I you live in dry states like Arizona, this method is very effective and competitive to air conditioning.

A simple experiment, spin a damp wash cloth in dry air and feel the significant cooling effect.

See, for example, http://www.newair.com/kb/the-secrets-to-keeping-cool-with-ev...

A secondary advantage, you have also adjusted your excessively dry air.

Note, not mentioned in some promotional material is what the total effect of such products could be in more humid environments. Yes, the temperature in the room may still drop, but the natural ability of your body to cool itself (likewise through evaporative cooling) is impaired as the humidity increases. Bottom line, you may not actually feel (or be) cooler.

[Edit] The article link above does cite an interesting idea of using ones central air conditioner to provide some reduced level of cooling with dehumidifying. Then, use a portable evaporative cooler to 'cool' select areas. This dual strategy can save energy, and is more compatible with more green/solar powered homes, where the energy reserve may be limited.

[Edited on 6-8-2016 by AJKOER]

Morgan - 6-8-2016 at 05:34

I remember stopping along the road somewhere in the desert southwest where there was a funny arrangement along the side of some small gift store and wondered what the heck was that and concluded it was some kind of water evaporation cooling device.

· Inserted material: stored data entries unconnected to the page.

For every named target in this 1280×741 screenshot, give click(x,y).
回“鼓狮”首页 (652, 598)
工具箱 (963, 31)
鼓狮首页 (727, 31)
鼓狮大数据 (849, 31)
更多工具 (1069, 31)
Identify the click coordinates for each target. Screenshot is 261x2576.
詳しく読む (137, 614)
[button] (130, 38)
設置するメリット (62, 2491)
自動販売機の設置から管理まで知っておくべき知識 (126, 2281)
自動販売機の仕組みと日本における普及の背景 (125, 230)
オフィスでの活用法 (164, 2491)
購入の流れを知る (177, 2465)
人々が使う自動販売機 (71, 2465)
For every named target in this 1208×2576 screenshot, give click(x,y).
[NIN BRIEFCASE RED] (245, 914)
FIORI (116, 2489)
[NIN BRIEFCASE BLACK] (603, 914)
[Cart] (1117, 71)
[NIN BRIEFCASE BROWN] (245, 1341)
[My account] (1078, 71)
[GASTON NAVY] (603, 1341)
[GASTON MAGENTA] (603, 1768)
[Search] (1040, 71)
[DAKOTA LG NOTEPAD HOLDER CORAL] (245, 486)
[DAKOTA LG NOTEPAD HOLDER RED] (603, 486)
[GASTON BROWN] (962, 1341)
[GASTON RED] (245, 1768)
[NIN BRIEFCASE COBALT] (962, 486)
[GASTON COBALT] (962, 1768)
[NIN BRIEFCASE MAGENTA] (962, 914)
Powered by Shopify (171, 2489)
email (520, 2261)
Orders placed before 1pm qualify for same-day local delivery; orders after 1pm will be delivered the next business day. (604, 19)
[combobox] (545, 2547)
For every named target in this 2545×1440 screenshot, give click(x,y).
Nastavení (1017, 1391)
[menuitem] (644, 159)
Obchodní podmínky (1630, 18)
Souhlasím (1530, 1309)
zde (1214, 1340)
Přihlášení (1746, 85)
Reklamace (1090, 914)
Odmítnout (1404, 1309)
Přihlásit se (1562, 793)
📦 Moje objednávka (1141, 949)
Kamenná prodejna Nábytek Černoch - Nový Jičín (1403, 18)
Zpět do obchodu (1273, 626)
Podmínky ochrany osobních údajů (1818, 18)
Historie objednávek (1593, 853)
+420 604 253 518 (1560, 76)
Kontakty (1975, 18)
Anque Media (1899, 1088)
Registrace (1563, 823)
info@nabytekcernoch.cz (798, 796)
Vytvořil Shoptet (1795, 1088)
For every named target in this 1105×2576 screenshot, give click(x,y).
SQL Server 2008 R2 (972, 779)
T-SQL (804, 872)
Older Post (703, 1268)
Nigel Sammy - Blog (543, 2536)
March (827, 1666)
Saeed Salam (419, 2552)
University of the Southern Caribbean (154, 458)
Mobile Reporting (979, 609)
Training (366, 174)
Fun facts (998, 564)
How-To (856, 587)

Maybe as a bonus the humidity would be good for your skin.
Here's one for a car.
https://upload.wikimedia.org/wikipedia/commons/a/af/1949_Hud...
https://en.wikipedia.org/wiki/Evaporative_cooler
https://en.wikipedia.org/wiki/Car_cooler

[Edited on 6-8-2016 by Morgan]

vmelkon - 10-8-2016 at 06:06

Interesting.
I had heard that ancient egyptians would hang a wet cloth on the window. If the wind blows inside, you get cooled air.